• Using the information:
[1] Could you reproduce the section of the Ampligen news report that begins with "Noting that the" and ends with "usually does so.", swapping "advisory panel" for "expert panel"?
[2] How would the Ampligen news report go on? Write its continuation from the point where it stops.

• Source document:
>>>

FDA Recommends Against Drug to Treat Chronic Fatigue Syndrome
Advisory committee considered new analysis of trial data originally submitted in 2009
FRIDAY, Dec. 21 (HealthDay News) -- A U.S. Food and Drug Administration advisory committee on Thursday recommended against approval of the first proposed drug to treat chronic fatigue syndrome (CFS), intravenous Ampligen (rintatolimod).
Noting that the FDA denied approval for Ampligen in November 2009 due to methodological concerns, an advisory panel of the FDA reviewed a new analysis of one of the trials submitted in 2009. In Thursday's 8-to-5 vote, the advisory panel said the company hadn't provided enough data to support the approval of Ampligen. Although the FDA isn't bound to follow the recommendations of its advisory committees, it usually does so.

<<<

Saved entries
>>>

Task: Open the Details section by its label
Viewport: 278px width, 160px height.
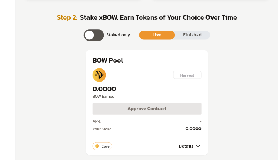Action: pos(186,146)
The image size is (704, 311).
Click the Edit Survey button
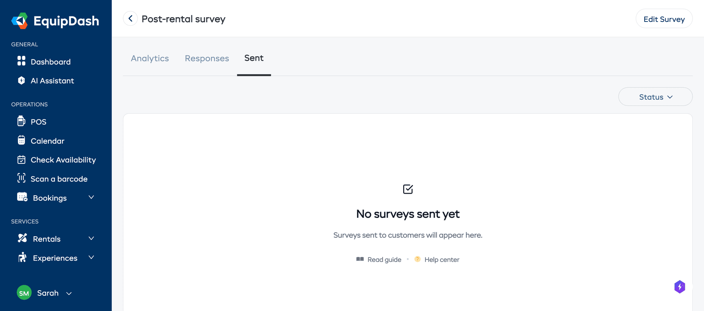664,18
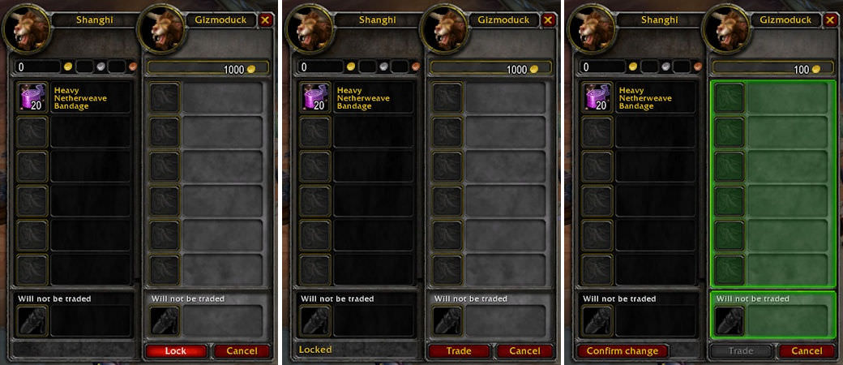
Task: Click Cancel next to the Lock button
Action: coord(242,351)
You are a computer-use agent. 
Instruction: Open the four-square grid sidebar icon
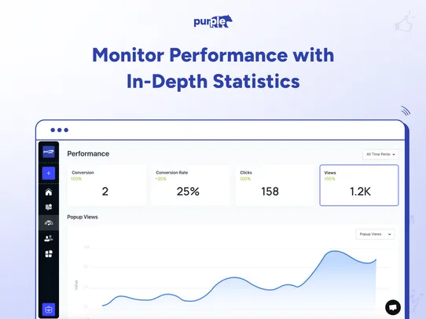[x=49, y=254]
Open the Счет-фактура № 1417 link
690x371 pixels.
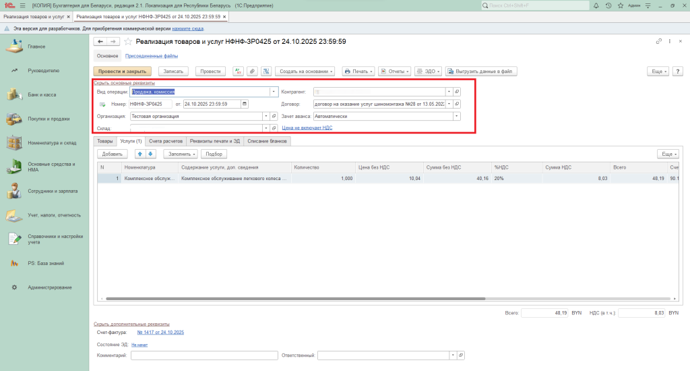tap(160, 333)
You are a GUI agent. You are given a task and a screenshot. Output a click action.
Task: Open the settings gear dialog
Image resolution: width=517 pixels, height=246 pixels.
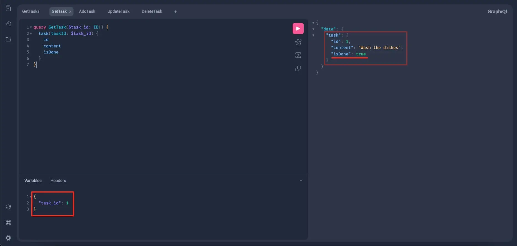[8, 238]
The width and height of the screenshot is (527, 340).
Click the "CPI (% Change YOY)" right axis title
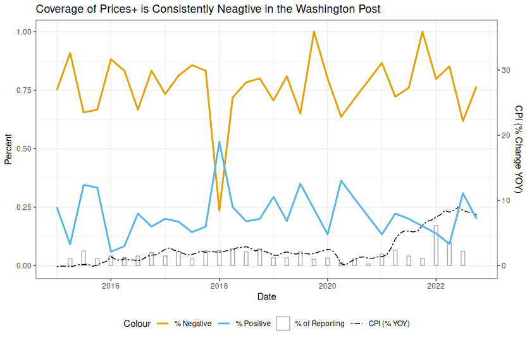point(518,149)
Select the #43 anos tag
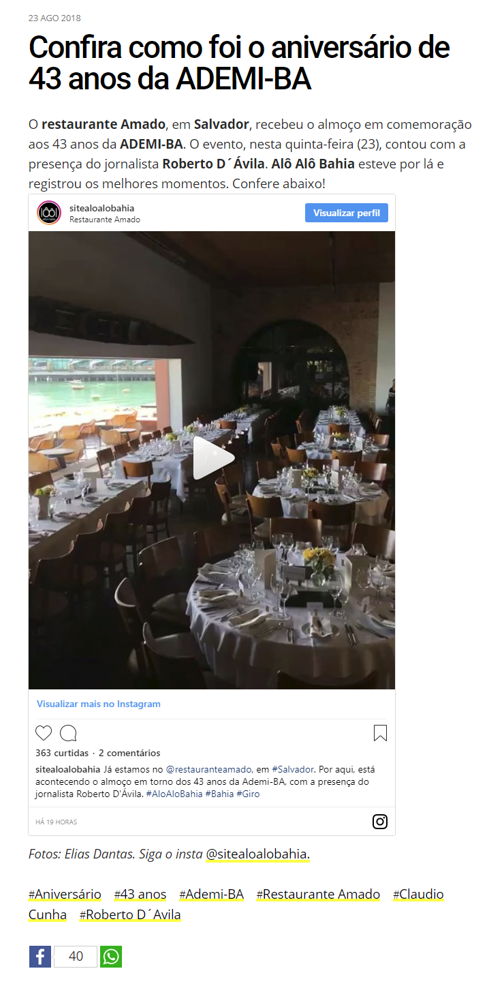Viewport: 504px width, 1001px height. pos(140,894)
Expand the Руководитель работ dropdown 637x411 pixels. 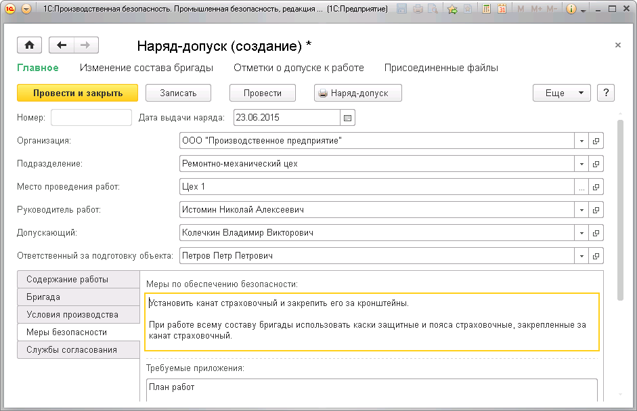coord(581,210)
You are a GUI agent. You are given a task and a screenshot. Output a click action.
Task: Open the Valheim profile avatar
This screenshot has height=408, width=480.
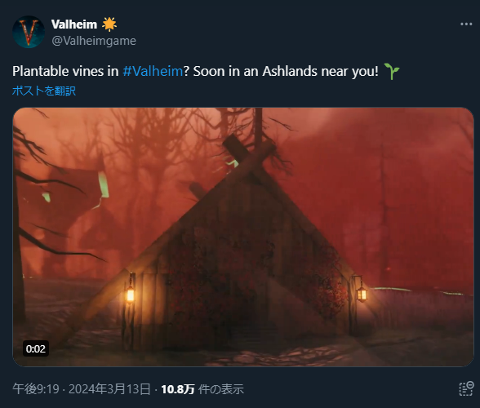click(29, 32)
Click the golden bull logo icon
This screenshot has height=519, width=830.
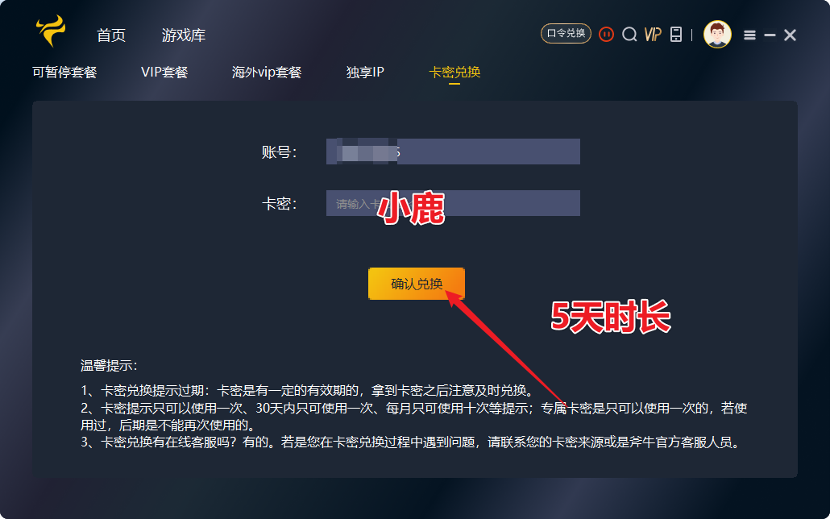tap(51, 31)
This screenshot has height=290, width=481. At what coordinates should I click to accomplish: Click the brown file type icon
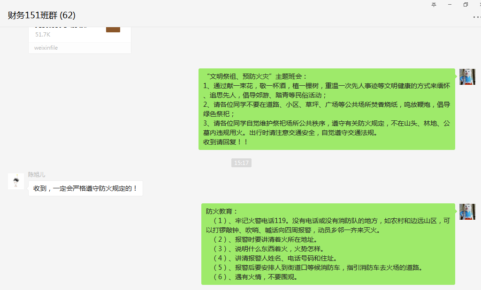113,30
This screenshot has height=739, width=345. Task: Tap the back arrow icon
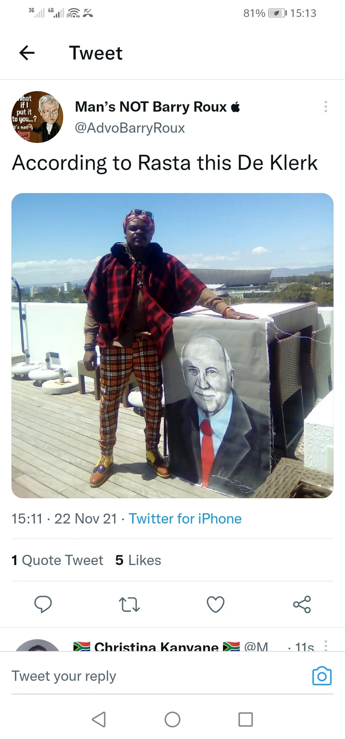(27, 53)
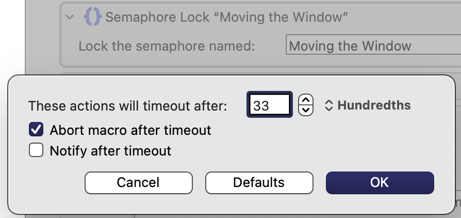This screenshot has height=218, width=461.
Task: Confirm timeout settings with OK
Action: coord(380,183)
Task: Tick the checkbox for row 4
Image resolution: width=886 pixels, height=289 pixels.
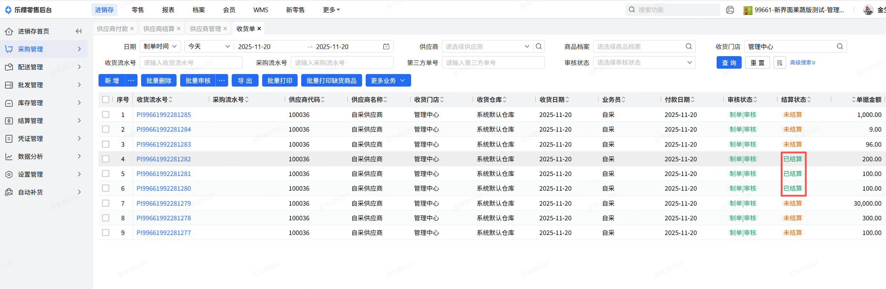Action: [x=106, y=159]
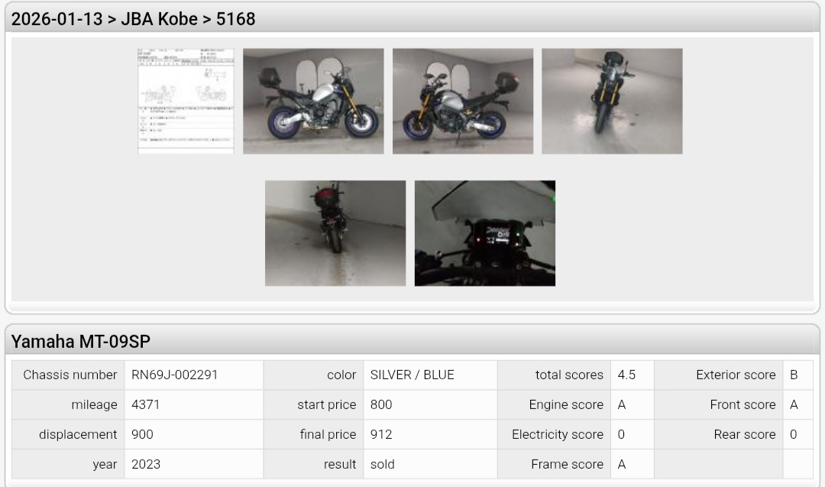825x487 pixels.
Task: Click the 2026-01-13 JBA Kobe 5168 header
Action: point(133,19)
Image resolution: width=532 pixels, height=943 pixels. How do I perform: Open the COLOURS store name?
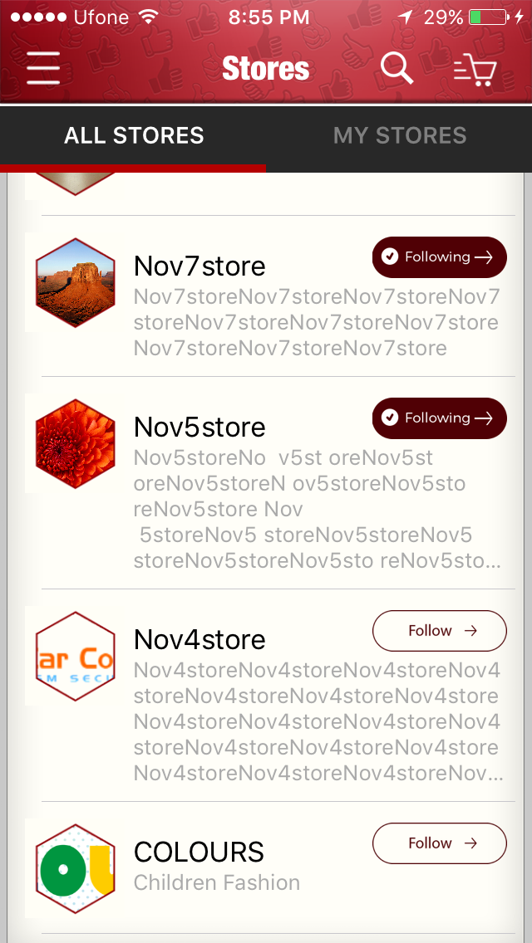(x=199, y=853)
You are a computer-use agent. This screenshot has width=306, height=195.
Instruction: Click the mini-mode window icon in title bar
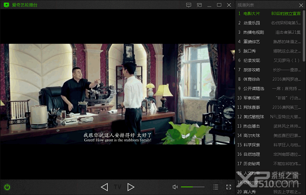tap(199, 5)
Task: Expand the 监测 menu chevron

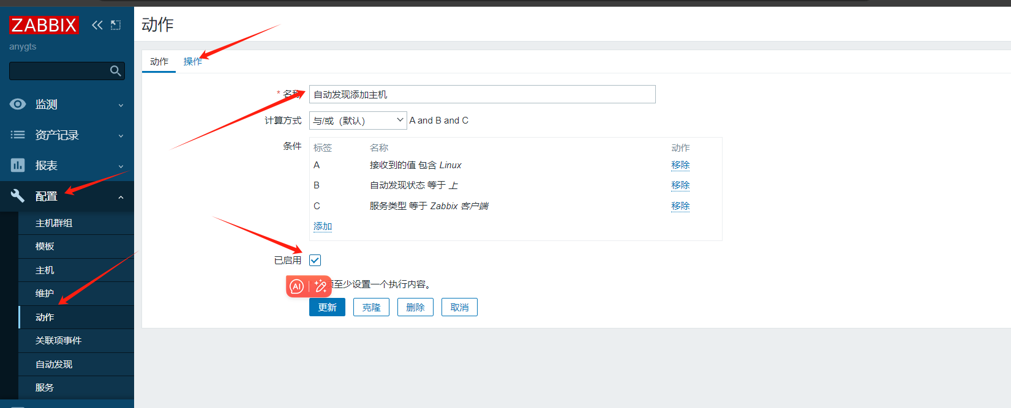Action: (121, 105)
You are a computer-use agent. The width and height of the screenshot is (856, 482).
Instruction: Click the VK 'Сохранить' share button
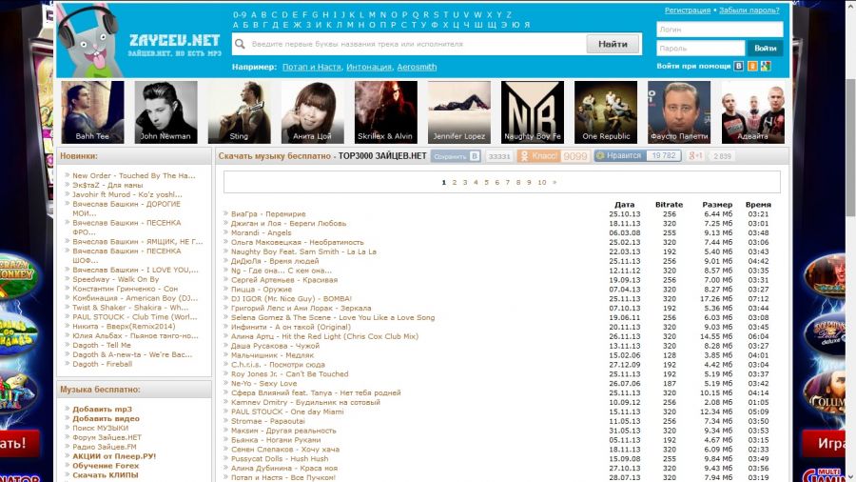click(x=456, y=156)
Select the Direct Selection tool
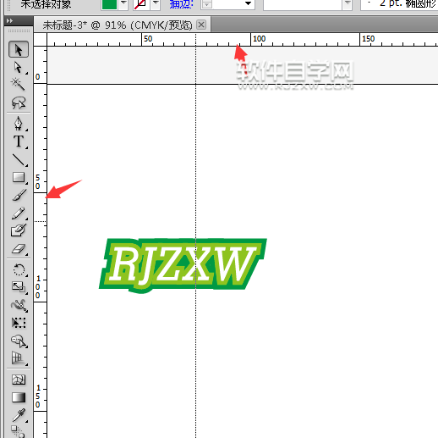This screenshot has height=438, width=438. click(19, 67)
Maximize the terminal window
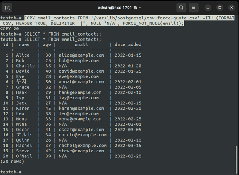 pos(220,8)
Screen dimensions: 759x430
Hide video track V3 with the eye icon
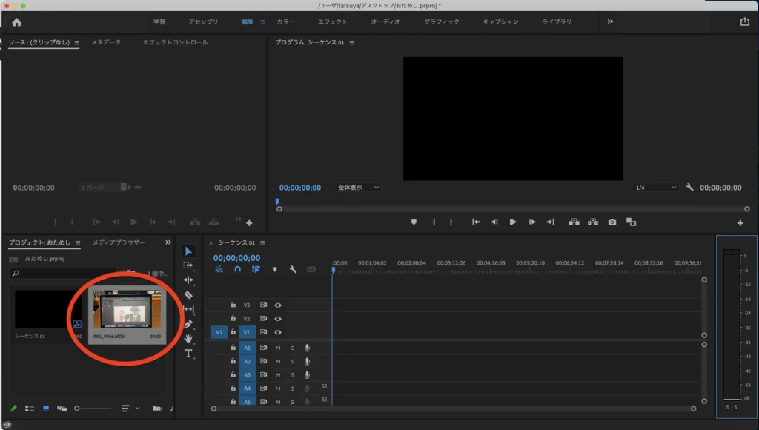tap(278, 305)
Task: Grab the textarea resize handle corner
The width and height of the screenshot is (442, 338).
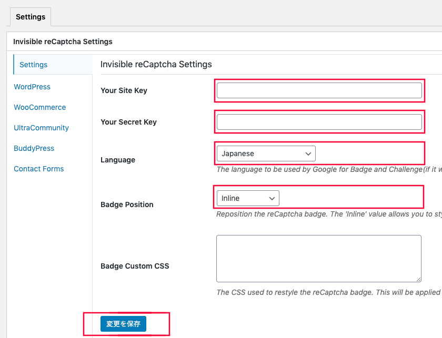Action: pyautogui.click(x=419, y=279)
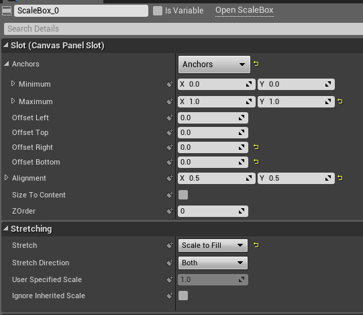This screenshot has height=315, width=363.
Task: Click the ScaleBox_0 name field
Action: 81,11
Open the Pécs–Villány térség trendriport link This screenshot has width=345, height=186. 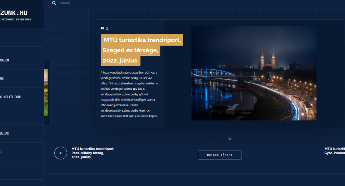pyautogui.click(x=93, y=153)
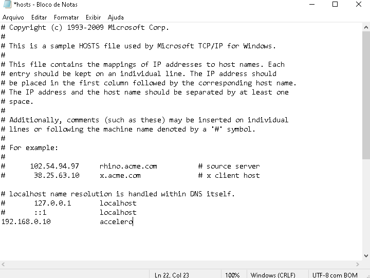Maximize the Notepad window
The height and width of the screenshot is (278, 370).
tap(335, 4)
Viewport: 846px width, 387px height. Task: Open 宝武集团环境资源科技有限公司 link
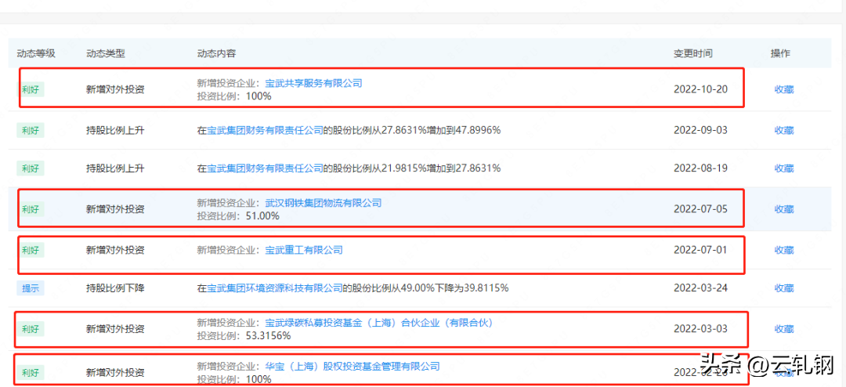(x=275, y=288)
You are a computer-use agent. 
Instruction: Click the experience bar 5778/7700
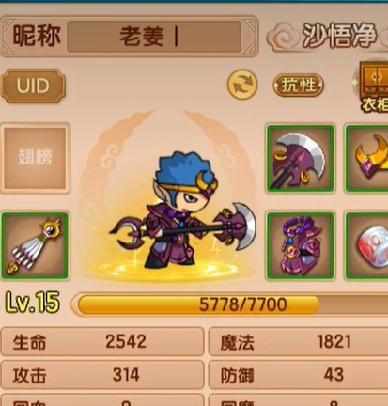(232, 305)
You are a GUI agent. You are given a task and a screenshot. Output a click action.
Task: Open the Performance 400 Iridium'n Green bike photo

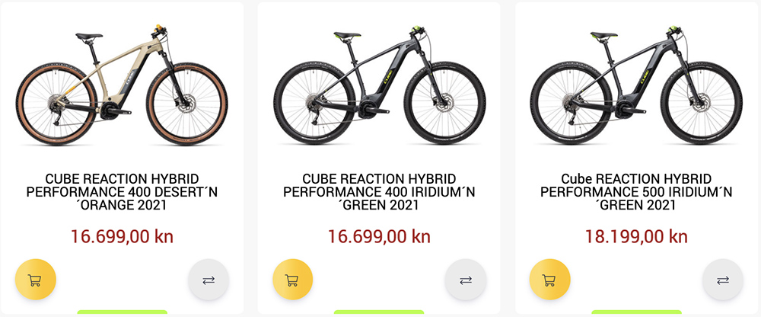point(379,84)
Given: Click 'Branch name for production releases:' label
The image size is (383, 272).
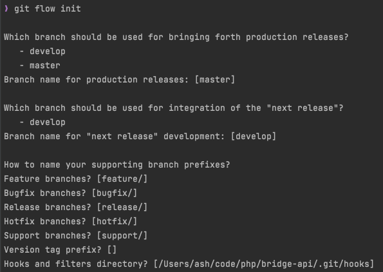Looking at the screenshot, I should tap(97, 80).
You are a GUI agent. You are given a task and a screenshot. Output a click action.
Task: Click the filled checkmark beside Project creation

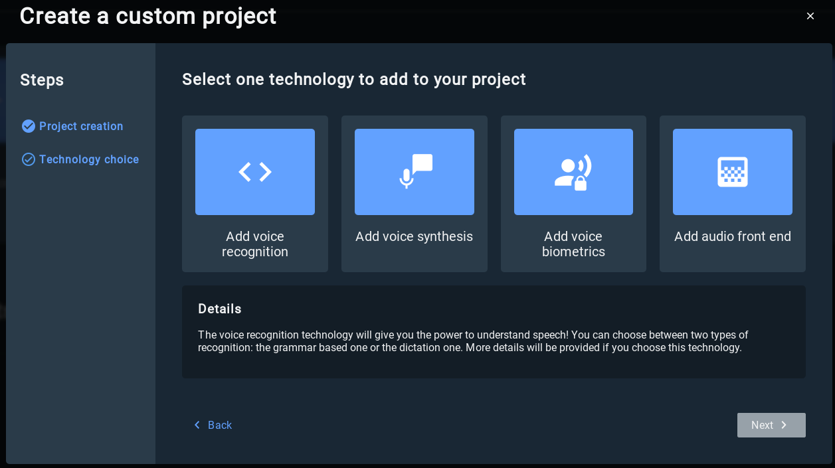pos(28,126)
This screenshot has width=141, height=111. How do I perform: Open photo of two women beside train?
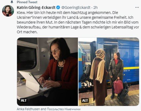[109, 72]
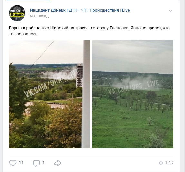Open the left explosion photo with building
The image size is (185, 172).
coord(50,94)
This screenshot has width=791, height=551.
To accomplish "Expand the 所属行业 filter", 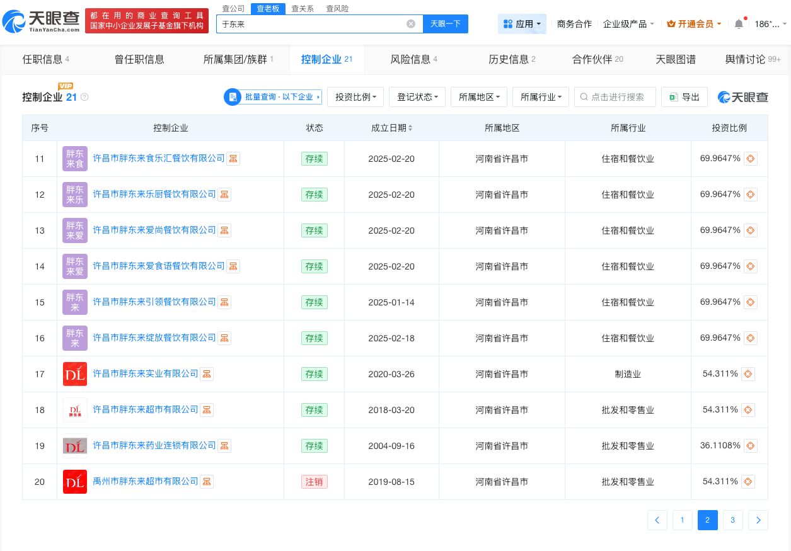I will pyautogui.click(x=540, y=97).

<<<

• Answers in order:
[1]
Noting that the FDA denied approval for Ampligen in November 2009 due to methodological concerns, an expert panel of the FDA reviewed a new analysis of one of the trials submitted in 2009. In Thursday's 8-to-5 vote, the expert panel said the company hadn't provided enough data to support the approval of Ampligen. Although the FDA isn't bound to follow the recommendations of its advisory committees, it usually does so.

[2]
Ampligen, an immunomodulatory double stranded RNA drug developed by Hemispherx Biopharma in Philadelphia, Pa., has been shown to help a subset of patients with CFS by reducing symptoms. The drug needs to be infused twice a week and is expensive, with a manufacturing cost of about $1,000 per patient per month. Largely positive anecdotal reports were presented in a teleconference conducted by the FDA with individuals with CFS who had used the drug.
"Patients with severely debilitating CFS suffer for years, both physically and cognitively, with little to no quality of life," write the authors of the Arthritis Advisory Committee Meeting briefing document. "The impact is felt by their families and our nation as a medical/social consequence. The current standard of care is palliative and provides little to no permanent relief."